- WORK TO BE COMPLETED: List all lines of the data that include the string "target".

- STORED DATA:

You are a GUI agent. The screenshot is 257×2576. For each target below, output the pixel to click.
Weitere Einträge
...
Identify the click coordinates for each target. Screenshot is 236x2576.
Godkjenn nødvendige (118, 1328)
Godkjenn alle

- ANSWER TO THE EXERCISE:
You are a GUI agent. The screenshot is 257×2576. For each target below, output the pixel to click.
Identify the click coordinates for each target. Screenshot is 236x2576.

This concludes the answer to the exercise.